Pax Americana, in the Montrose neighborhood of Houston, reopened on Wednesday with a limited menu. Executive chef Martha De Leon and her team have been using whatever they had stored in their freezers to cook for the community. Some of her staff that live in the Sugar Land and Missouri City areas of Greater Houston knew of small shelters that weren't getting as much press as the George R. Brown convention center. Fried chicken and brisket sandwiches were among the goods donated. The restaurant has set up a donation drop-off box, where people can contribute necessities such as diapers, feminine hygiene products, new clothes like socks and underwear. "We'll drop those off wherever they need to go," she said.

De Leon had been using a Facebook group where members of the restaurant community posted about things they need or can do to help. It's been supplanted by a website, IHaveFoodINeedFood.com, that both chefs and shelters can use to coordinate distribution. Restaurants that have items to offer can fill out the “I have food” form on the site with detailed information about their donations, and shelters in need fill out the “I need food" form to request items based on their specific needs and in the correct quantities. Local media reports that Houston chefs and cooks are preparing upward of 10,000 meals per day for delivery to the shelters scattered across the city and its surrounding areas.

Outside Help Arrives

Chefs around the country were quick to organize efforts to help, and when chef José Andrés decides to get involved, he plunges in head first. Andrés arrived in Dallas Wednesday morning and gathered food donated by Target, which he and his team drove down to Houston to distribute to hunger-relief efforts. The chef founded his World Central Kitchen nonprofit in 2010 after seeing the devastation in Haiti.

Austin-based Salt Lick BBQ has set up "Operation BBQ Relief", while chain In-N-Out Burger has set up a mobile kitchen outside the downtown convention center.

Del Frisco’s restaurant group announced that from Thursday, Aug. 31, through Monday, Sept. 4, they will donate 20 percent of sales from all 53 Del Frisco’s Double Eagle Steak House, Del Frisco’s Grille and Sullivan’s Steakhouse restaurants to Houston-area food banks, with the goal of raising more than $1 million for the cause.

"As a restaurant company, food is intrinsic to who we are," said Brandon Coleman III, chief marketing officer for the Texas-based restaurant group. "It's how we generate revenue, but it's also a great way to give back."
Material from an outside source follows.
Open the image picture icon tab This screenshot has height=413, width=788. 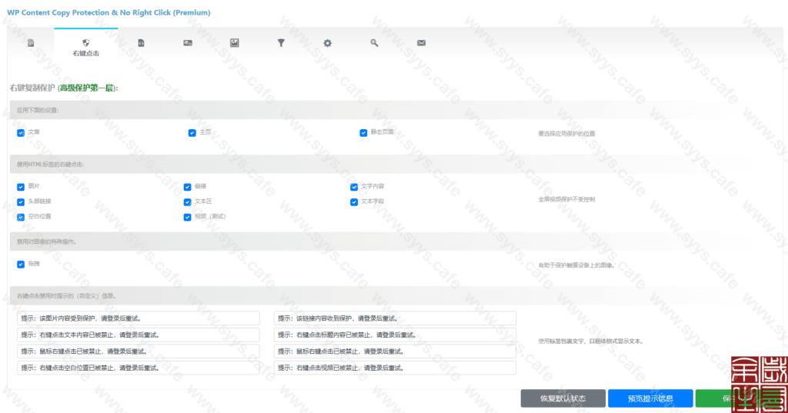point(234,44)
Though all of Del Frisco’s Houston-area properties that closed during the storm have reopened, the company is still providing payment to employees that were unable to work during the past week. Additionally, the restaurant group has an internal collection, the FEED Employee Support Fund, in which staff members can donate to support fellow employees affected by Hurricane Harvey. The company matches each donation.
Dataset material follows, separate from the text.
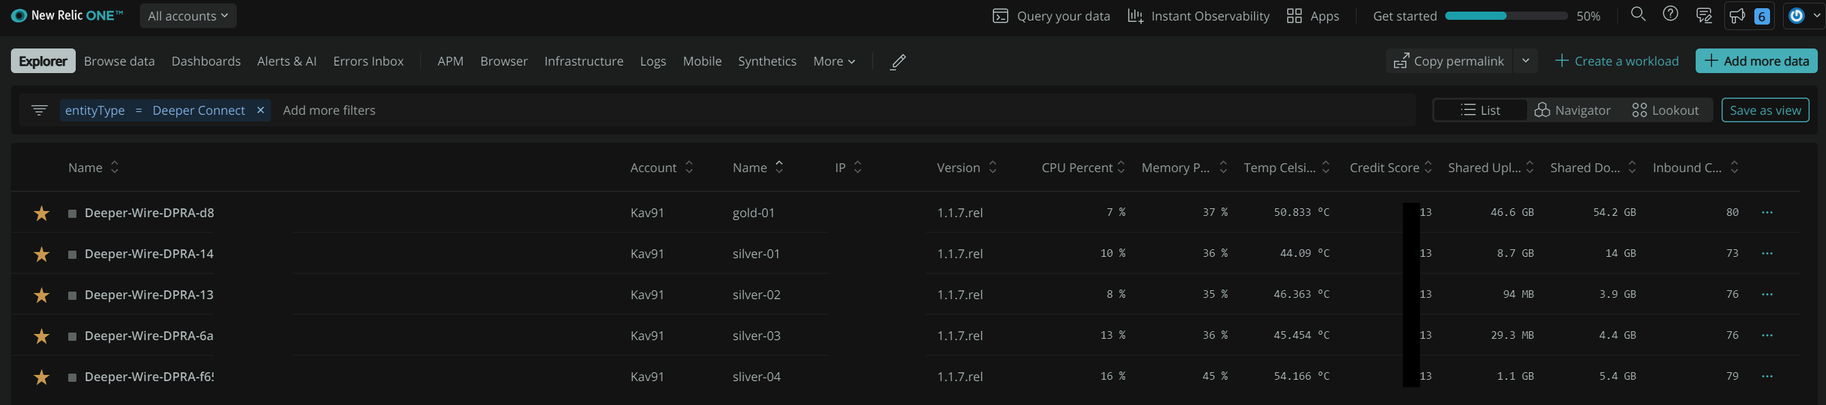Open the All accounts dropdown
Screen dimensions: 1826x405
(188, 16)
E. & J. Gallo Winery announced Thursday that it has donated $100,000 to the American Red Cross for relief efforts. The company will also match employee donations dollar for dollar. "Our hearts go out to the millions of people who have suffered tremendous losses," said Joseph E. Gallo, CEO and president, in a statement. And Stumptown Coffee has announced that 100 percent of its cafe and online proceeds on Sept. 4 will go to the Hurricane Harvey Relief Fund.

Ti Martin, coproprietor of New Orleans landmark Commander’s Palace, announced that she is creating the Hurricane Harvey Hospitality Employee Relief Fund, with the help of the Louisiana Restaurant Association and the Greater New Orleans Foundation. The fund will donate individual grants to area restaurant and hotel workers who are in need during this trying time.

“After Hurricane Katrina, the Houston community was there for New Orleans and we'll never forget it. Today, we are returning the favor,” said Martin, whose brother Alex Brennan-Martin, runs Brennan’s of Houston and started the New Orleans Hospitality Workers Disaster Relief Fund, which raised and gave away over $1 million in small grants in New Orleans following Hurricane Katrina.

Those wishing to make donations can find worthy assistance programs using Charity Navigator.